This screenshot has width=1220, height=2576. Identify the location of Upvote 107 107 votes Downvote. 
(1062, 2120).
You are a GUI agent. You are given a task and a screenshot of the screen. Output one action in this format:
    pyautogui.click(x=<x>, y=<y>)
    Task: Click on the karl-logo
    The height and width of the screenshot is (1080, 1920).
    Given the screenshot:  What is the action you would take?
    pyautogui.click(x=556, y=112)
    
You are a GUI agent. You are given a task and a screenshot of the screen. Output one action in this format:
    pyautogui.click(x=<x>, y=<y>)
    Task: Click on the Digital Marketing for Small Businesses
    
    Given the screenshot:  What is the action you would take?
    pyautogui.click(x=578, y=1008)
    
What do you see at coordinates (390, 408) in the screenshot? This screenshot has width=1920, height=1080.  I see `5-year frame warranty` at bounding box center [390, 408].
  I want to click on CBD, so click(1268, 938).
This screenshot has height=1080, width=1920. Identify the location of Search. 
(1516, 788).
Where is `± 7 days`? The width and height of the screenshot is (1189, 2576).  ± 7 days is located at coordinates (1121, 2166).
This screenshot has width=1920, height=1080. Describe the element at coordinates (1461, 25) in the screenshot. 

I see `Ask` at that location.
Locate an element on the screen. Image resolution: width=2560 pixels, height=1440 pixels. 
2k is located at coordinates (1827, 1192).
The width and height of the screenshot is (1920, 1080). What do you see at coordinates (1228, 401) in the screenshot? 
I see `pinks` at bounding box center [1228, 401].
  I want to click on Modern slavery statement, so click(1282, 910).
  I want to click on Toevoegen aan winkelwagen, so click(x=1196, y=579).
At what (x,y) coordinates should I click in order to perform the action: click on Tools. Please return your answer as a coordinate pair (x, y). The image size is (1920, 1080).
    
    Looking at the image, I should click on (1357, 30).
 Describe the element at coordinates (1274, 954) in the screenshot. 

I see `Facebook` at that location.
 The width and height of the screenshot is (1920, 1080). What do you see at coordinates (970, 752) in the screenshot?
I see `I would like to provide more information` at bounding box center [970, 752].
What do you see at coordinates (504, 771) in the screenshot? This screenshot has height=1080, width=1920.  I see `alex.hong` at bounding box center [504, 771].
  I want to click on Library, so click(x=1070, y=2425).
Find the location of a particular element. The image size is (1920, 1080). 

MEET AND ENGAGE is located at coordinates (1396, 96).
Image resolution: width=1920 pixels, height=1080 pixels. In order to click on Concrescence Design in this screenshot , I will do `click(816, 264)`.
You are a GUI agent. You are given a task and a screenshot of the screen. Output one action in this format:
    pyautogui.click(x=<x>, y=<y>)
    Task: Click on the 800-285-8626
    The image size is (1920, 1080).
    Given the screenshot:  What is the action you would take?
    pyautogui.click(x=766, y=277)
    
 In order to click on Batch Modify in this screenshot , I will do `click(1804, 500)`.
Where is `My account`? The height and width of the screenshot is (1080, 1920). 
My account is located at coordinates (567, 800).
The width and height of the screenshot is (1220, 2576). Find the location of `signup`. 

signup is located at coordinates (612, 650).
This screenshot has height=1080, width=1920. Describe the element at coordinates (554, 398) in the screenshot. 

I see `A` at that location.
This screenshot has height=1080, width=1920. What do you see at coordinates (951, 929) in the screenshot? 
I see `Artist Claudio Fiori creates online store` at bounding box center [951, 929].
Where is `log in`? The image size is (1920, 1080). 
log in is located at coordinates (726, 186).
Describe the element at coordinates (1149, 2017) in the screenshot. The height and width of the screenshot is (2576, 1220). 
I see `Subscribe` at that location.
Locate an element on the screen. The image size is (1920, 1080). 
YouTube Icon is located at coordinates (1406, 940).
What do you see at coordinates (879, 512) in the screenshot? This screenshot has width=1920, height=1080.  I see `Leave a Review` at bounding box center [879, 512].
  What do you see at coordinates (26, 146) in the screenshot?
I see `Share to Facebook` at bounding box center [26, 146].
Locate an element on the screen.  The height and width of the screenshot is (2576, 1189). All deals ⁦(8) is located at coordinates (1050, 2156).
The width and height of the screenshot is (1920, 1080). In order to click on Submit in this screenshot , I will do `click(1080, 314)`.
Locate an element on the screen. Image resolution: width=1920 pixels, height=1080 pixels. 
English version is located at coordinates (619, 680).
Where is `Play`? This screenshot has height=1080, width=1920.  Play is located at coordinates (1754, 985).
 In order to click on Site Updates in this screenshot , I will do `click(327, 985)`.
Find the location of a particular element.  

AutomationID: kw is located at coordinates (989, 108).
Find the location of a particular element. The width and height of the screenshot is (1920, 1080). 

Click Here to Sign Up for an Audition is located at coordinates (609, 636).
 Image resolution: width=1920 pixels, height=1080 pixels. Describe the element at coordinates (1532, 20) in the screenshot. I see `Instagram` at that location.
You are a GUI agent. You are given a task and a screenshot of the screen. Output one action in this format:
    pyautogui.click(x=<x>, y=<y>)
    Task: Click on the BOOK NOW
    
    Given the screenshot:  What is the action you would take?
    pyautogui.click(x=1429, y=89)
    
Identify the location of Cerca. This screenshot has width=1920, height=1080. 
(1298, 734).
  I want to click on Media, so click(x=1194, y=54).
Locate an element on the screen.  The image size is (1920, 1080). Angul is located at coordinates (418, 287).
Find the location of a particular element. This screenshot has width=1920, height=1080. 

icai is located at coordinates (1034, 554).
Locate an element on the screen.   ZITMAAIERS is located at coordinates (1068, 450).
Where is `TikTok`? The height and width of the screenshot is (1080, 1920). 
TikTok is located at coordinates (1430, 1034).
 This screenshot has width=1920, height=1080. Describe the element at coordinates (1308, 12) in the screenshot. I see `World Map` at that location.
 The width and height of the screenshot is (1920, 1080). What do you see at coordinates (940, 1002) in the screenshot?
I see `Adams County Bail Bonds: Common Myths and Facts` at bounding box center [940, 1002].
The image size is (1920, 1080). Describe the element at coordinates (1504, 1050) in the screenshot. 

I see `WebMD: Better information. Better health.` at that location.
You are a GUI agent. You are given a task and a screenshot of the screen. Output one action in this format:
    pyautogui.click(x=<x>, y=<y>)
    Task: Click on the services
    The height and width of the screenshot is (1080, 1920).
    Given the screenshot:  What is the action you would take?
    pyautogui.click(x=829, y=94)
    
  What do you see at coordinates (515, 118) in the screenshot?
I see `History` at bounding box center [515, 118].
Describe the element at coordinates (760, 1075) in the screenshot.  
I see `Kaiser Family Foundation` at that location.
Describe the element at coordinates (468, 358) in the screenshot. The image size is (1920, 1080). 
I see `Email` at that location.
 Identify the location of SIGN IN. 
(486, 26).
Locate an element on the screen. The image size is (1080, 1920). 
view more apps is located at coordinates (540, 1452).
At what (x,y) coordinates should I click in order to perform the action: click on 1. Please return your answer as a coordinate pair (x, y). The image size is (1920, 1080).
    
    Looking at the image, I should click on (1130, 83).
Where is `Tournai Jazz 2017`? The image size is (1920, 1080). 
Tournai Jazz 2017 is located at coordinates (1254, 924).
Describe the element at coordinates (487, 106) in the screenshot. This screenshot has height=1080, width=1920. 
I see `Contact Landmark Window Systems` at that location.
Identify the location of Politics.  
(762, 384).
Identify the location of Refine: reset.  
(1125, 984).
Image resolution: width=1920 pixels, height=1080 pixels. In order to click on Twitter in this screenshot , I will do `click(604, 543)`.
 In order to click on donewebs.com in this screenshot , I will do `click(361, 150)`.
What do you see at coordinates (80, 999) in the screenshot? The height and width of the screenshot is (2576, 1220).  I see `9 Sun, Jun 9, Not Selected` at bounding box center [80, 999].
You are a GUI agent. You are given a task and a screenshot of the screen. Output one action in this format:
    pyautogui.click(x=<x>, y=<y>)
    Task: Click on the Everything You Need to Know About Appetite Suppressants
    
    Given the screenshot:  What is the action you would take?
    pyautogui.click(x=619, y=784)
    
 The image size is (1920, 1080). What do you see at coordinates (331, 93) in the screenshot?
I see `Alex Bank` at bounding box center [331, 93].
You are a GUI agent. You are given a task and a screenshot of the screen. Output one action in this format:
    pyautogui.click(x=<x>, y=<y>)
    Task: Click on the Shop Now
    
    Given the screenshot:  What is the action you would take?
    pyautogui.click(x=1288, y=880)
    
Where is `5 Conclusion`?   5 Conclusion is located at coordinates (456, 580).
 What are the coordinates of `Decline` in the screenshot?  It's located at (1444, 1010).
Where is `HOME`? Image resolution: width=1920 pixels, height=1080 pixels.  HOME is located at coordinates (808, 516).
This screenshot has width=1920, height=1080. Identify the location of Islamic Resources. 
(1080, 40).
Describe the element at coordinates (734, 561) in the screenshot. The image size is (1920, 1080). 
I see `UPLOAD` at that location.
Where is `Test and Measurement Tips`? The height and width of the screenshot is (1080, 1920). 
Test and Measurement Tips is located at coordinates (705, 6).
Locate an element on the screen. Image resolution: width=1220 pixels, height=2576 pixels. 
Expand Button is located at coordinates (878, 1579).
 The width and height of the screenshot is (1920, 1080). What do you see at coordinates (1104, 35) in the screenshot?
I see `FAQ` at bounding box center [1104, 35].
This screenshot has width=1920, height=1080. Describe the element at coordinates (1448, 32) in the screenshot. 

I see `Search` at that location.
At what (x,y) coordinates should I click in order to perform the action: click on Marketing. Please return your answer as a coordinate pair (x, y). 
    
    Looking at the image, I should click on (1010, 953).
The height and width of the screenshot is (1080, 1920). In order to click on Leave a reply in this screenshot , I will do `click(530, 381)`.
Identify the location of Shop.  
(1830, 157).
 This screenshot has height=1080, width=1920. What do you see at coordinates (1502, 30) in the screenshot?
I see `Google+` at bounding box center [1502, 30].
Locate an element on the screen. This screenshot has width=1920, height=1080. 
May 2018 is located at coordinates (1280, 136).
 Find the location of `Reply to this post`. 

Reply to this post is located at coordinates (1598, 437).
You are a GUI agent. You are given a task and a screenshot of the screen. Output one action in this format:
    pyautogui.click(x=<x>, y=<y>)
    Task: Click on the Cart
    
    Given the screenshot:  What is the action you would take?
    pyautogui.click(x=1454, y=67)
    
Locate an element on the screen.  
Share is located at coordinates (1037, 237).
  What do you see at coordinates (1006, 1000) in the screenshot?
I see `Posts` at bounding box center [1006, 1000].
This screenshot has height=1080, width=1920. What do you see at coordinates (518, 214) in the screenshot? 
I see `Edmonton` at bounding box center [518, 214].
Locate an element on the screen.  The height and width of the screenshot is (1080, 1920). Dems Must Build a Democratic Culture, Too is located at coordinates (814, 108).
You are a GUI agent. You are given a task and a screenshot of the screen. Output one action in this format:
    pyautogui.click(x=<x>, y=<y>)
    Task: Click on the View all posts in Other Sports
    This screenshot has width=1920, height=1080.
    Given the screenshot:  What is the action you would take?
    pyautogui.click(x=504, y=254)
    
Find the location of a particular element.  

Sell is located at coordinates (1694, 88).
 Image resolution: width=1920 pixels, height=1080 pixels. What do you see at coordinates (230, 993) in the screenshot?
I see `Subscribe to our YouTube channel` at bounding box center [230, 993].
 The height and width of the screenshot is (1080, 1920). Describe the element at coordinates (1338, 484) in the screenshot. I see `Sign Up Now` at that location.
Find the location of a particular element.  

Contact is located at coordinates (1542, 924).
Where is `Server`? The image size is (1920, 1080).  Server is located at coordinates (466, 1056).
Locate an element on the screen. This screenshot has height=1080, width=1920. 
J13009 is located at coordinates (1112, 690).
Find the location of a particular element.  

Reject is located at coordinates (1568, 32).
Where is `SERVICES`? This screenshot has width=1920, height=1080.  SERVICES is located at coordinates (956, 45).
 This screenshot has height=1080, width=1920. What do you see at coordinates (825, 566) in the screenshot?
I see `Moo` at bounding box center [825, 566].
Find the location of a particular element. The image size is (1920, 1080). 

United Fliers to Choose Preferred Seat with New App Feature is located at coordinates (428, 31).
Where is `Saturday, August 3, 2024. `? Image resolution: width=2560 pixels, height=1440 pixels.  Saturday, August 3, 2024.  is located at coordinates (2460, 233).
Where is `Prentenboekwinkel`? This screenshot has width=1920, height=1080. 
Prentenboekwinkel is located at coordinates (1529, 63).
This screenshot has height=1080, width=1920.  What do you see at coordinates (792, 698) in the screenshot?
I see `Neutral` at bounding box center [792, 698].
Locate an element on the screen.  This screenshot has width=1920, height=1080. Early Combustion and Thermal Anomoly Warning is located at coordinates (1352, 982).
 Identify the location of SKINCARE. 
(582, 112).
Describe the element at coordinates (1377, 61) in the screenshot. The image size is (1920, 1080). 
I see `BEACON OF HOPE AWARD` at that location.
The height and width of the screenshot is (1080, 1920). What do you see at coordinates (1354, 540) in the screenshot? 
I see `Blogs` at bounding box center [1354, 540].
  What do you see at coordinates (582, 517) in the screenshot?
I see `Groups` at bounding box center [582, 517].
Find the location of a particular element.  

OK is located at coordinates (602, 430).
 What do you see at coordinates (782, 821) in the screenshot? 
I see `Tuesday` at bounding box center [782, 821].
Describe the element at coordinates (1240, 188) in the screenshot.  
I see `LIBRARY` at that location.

......

> _TASK GOAL_
Can you copy the records verbatim, covering the stretch from the line containing "Identify the location of Cerca." through the line containing "view more apps"?

> _RESULT OF THE EXERCISE_
Identify the location of Cerca. This screenshot has width=1920, height=1080. 
(1298, 734).
  I want to click on Media, so click(x=1194, y=54).
Locate an element on the screen.  The image size is (1920, 1080). Angul is located at coordinates (418, 287).
Find the location of a particular element. This screenshot has width=1920, height=1080. 

icai is located at coordinates (1034, 554).
Locate an element on the screen.   ZITMAAIERS is located at coordinates (1068, 450).
Where is `TikTok`? The height and width of the screenshot is (1080, 1920). 
TikTok is located at coordinates (1430, 1034).
 This screenshot has width=1920, height=1080. Describe the element at coordinates (1308, 12) in the screenshot. I see `World Map` at that location.
 The width and height of the screenshot is (1920, 1080). What do you see at coordinates (940, 1002) in the screenshot?
I see `Adams County Bail Bonds: Common Myths and Facts` at bounding box center [940, 1002].
The image size is (1920, 1080). Describe the element at coordinates (1504, 1050) in the screenshot. 

I see `WebMD: Better information. Better health.` at that location.
You are a GUI agent. You are given a task and a screenshot of the screen. Output one action in this format:
    pyautogui.click(x=<x>, y=<y>)
    Task: Click on the services
    The height and width of the screenshot is (1080, 1920).
    Given the screenshot:  What is the action you would take?
    pyautogui.click(x=829, y=94)
    
  What do you see at coordinates (515, 118) in the screenshot?
I see `History` at bounding box center [515, 118].
Describe the element at coordinates (760, 1075) in the screenshot.  
I see `Kaiser Family Foundation` at that location.
Describe the element at coordinates (468, 358) in the screenshot. The image size is (1920, 1080). 
I see `Email` at that location.
 Identify the location of SIGN IN. 
(486, 26).
Locate an element on the screen. The image size is (1080, 1920). 
view more apps is located at coordinates (540, 1452).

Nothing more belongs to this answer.